Читаем Журнал `Юность`, 1973-1 полностью

Пока стирала, он у окошка сидел, покуривал и всё поглядывал на меня, а я вижу, что-то спросить или сказать хочет. А потом вдруг и говорит: а я ведь, дочка, с твоим батькой Берлин брал, по самому рейхстагу ихнему из пушки шарахал, и нас, говорит, обоих вместе с твоим папкой там под самый конец приложило, все, говорит, по домам, для всех победа, а нас обоих в лазарет. Так и двигались поближе к дому, подсобляя друг дружке, и домой вровень пришли, в днях разница.

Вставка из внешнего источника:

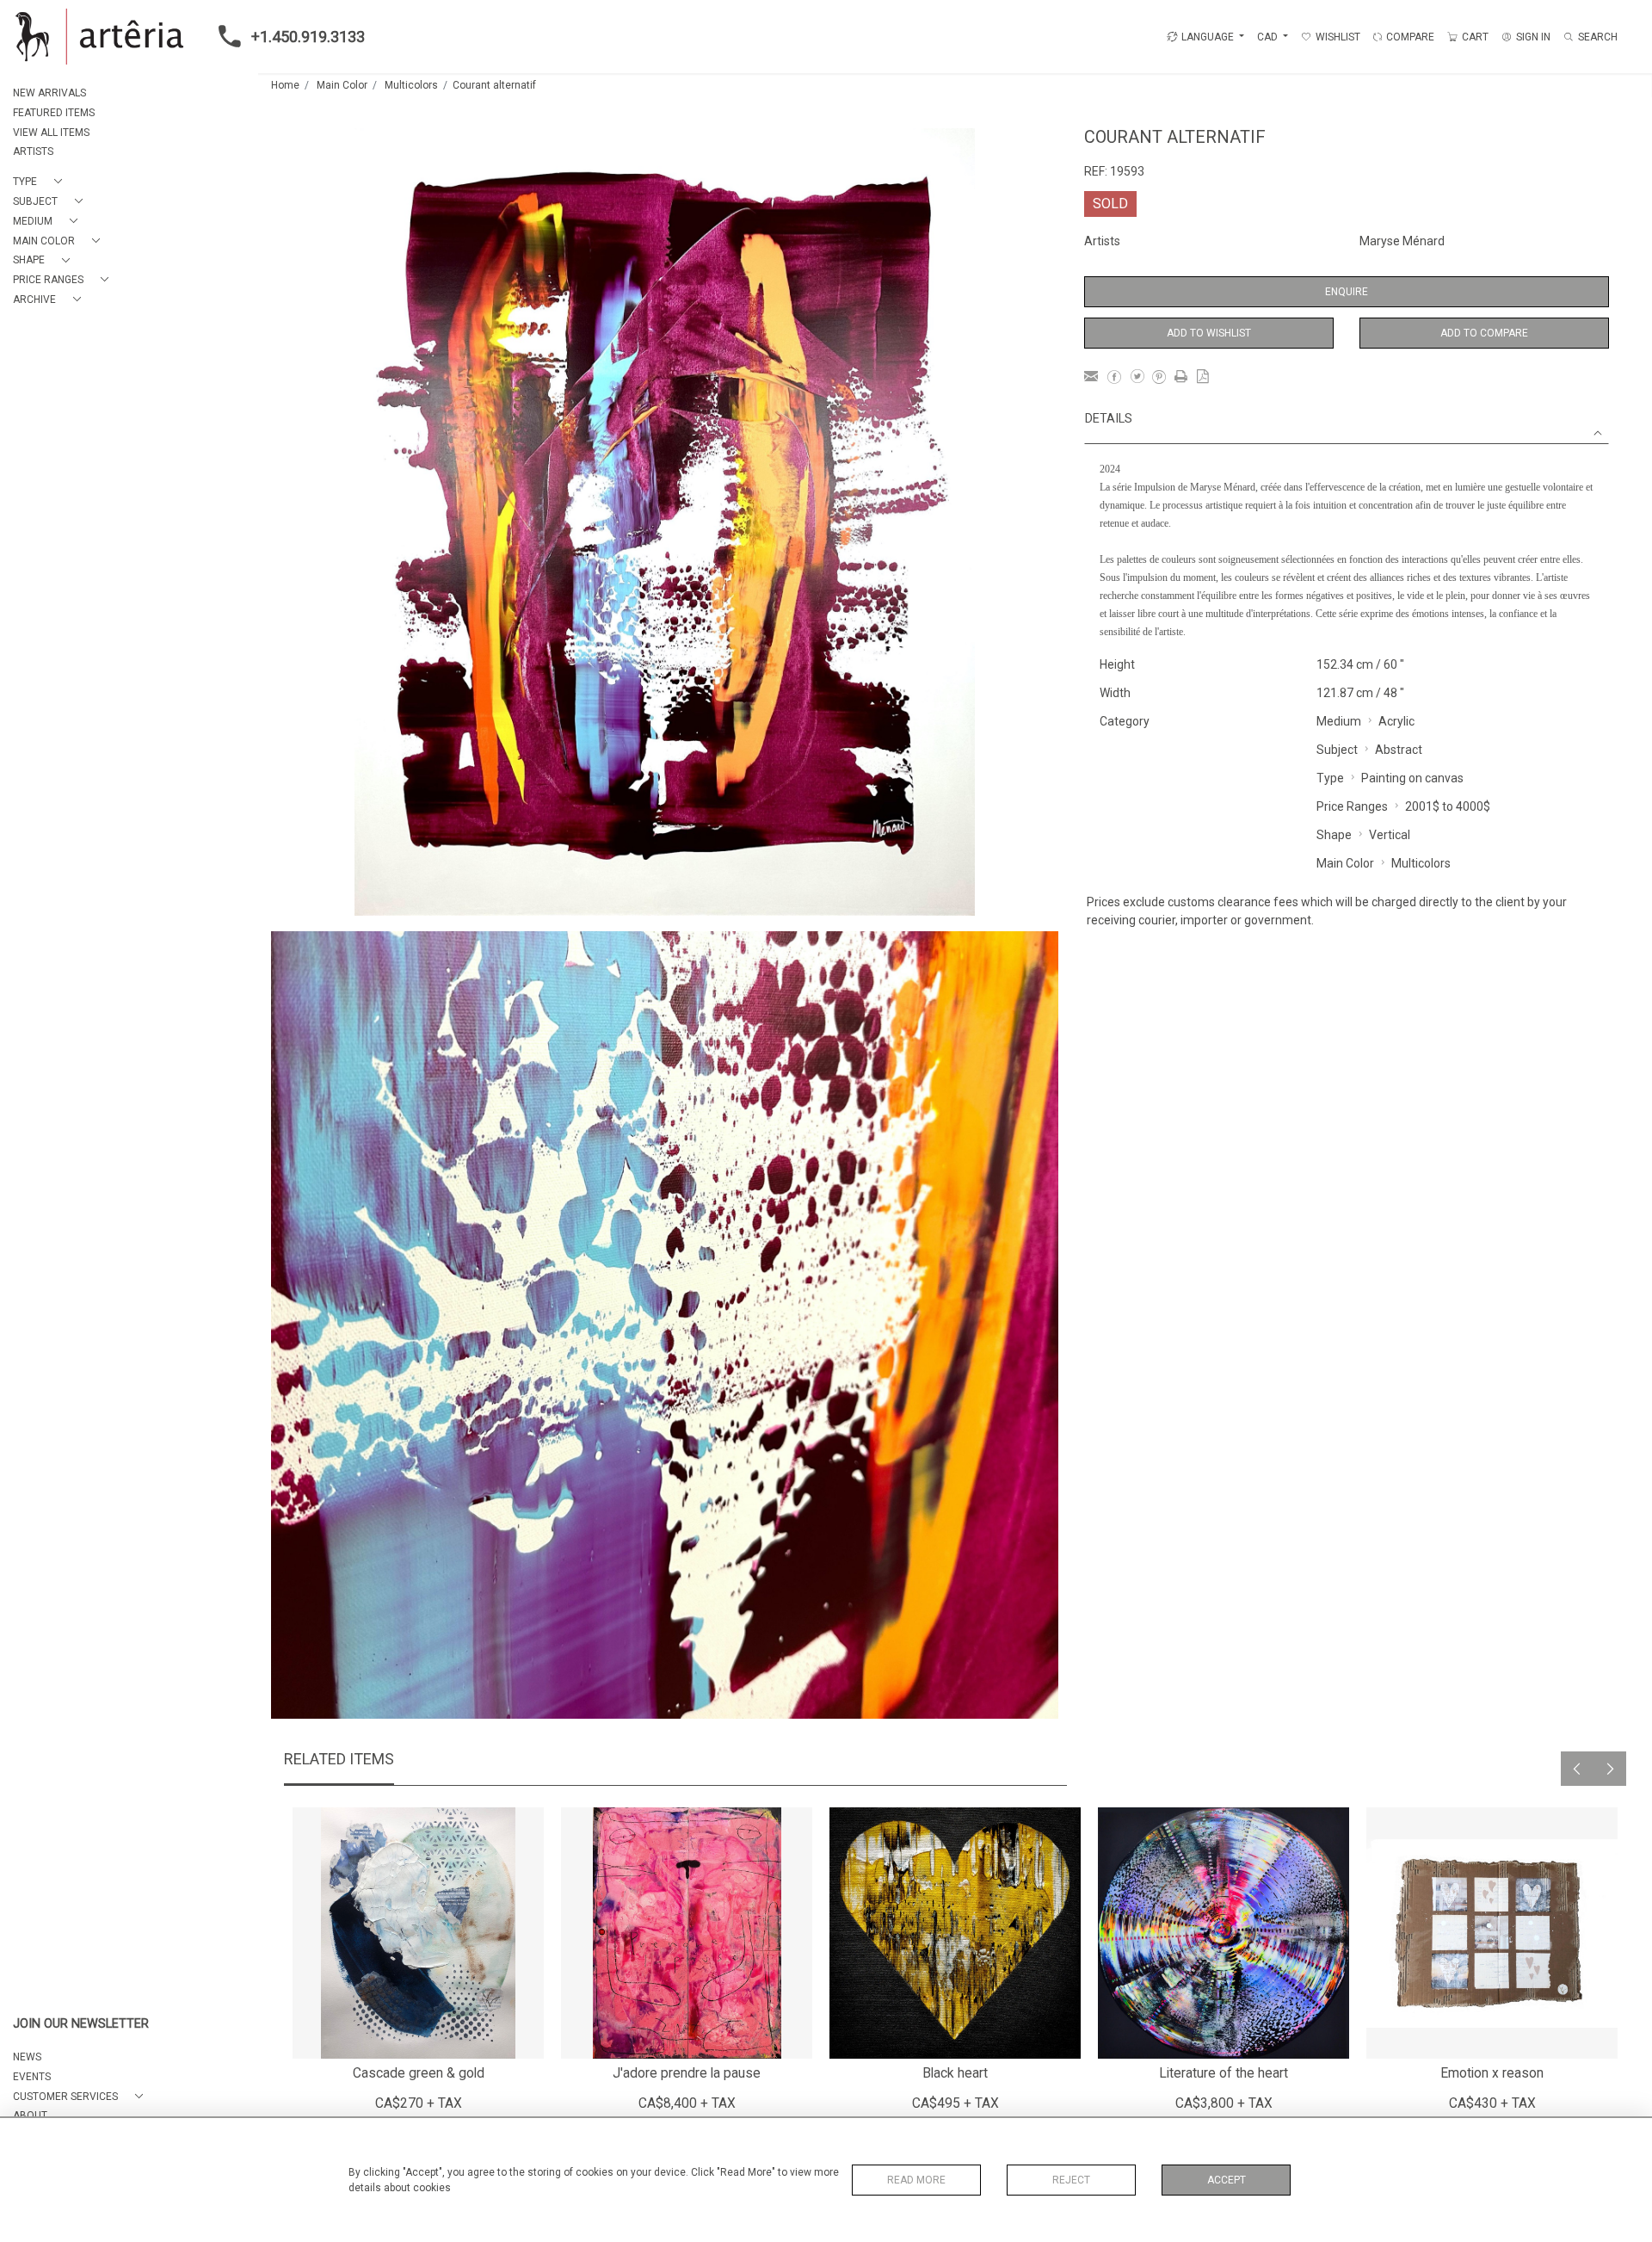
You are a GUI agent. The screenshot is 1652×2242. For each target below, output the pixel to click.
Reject (1071, 2180)
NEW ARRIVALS (49, 93)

Всё сокрушался, качал головой, когда про нашего папку вспоминал, говорил, что не папке, а ему, шатуну беспутному, надо бы вперёд помереть, так бы, мол, справедливее, а то раны в одном бою получили и лечили вроде одинаково, а папкина смерть обскакала. И всё равно, говорит, он папке нашему завидует, потому что не маяла его послевоенная судьба так, как его, папка наш жил и дело своё знал хорошо, зато и помер на родимой земле, где отцы наши и деды похоронены, а он вот и не чает, где помирать придется и какие люди будут справлять его, когда время настанет. Совсем он загрустил со своим воспоминанием, ну, я взялась его успокаивать, рано, мол, ему про это, а он машет рукой: мол, чего там, ему про себя лучше знать.

Тут я не удержалась, спросила, а почему же он из дому-то тогда уехал, почему не вернется, если так мается на стороне, работы, что ли, у нас там нет, вон сколько её теперь всякой. А он разводит руками, говорит, что и сам в толк не возьмет, как это получилось. Время-то, говорит, тогда какое было, жуть одна, в деревне не жизнь, а слёзы. Вспомнил опять, как домой после госпиталя явился. Папка-то наш, говорит, ремень солдатский на пупке затянул да и вместо коровы в плуг впрягся, а его, Боброва, вроде как дурман какой одолел, выпивал долго на радостях, что живой пришел, а потом огляделся, воевать-то вроде не с кем, жить надо. А как жить?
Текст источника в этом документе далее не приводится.